Figure 10 – Code snippet of Clipper’s functionalities

The figure below illustrates the presence of Clipper malware strings within the memory of the “thelp.exe” file.

Figure 11 – Presence of Clipper strings in the memory of thelp.exe

Keylogger Module

In this campaign, we have observed that TAs have placed the keylogger module in an additional directory (C:\ProgramData\Mo) intended to log all keystrokes and system events. Although the FatalRAT malware already encompasses the keylogging function, this module operates independently without requiring direct intervention from the attacker.

Upon execution of the Trys.exe file, it employs DLL sideloading to dynamically load the “ty.dll” file. Subsequently, this action starts the execution of the “M.jpg” shellcode, which in turn executes the embedded Keylogger module within the memory, as shown below.

Figure 12 – Presence of M.JPG shellcode filename in ty.dll

The following figure illustrates the presence of keylogger module strings within the memory of the “Trys.exe” process.

Figure 13 – Presence of Keylogger strings in the memory of Trys.exe

Prior to initiating the keylogger functions, the malware attempts to identify virtual environments by checking VMware-related processes, paths, and other indicators.
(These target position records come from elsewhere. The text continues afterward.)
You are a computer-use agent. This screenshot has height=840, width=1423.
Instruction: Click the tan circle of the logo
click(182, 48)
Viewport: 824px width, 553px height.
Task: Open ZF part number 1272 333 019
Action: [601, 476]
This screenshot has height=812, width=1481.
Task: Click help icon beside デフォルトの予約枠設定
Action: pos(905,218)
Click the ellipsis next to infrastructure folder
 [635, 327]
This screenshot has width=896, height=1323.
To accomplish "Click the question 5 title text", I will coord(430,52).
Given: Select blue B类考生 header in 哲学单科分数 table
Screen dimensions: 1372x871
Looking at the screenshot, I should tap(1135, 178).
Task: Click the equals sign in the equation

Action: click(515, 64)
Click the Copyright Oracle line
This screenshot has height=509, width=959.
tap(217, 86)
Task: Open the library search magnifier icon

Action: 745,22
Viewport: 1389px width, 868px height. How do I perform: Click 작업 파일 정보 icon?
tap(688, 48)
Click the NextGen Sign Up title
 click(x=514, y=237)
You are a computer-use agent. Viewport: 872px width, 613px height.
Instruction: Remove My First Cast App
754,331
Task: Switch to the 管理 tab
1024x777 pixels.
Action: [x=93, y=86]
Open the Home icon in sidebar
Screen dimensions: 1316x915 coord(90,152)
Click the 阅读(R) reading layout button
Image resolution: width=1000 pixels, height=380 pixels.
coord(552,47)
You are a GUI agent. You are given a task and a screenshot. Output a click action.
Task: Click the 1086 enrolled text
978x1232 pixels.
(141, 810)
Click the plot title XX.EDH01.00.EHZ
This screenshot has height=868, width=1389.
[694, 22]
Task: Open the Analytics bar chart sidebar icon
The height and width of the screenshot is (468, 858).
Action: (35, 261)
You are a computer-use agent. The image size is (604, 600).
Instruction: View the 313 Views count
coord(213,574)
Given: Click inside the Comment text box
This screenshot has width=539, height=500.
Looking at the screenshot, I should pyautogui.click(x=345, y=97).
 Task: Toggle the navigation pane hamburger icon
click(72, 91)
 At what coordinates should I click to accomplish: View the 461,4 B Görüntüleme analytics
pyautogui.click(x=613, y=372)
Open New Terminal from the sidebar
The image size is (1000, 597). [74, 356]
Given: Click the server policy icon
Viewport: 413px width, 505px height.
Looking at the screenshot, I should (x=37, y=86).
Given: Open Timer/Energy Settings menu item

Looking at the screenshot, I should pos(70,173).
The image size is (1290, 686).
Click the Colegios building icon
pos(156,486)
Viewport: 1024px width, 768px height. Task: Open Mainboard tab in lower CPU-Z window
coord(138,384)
If such a virtual environment is detected, the code exits without executing further actions, as shown in the figure below.

Figure 14 – Anti-Vm methods

After that, the malware proceeds to capture keystrokes and system events on the victim’s system. It then saves this information with the filename “sys.key” in the %programdata% folder. The following image depicts the data recorded by the keylogger malware.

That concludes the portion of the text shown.